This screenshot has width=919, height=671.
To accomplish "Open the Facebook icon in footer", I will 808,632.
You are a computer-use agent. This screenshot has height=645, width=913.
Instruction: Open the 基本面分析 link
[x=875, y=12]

* * *

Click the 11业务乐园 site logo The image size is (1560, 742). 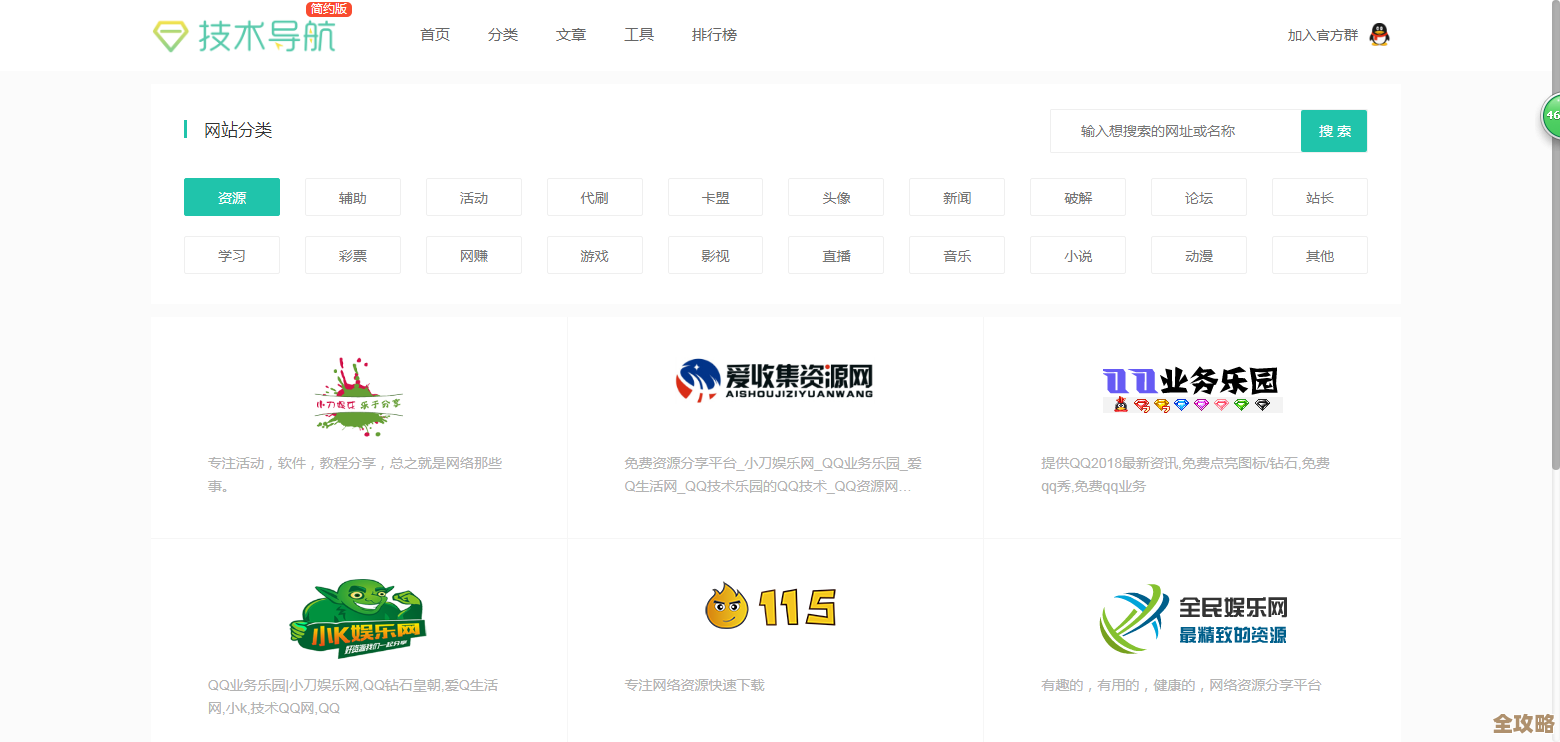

Exercise directions:
State how many lines in the data include the string "width". Nothing else belongs in the reply.

Written solution:
2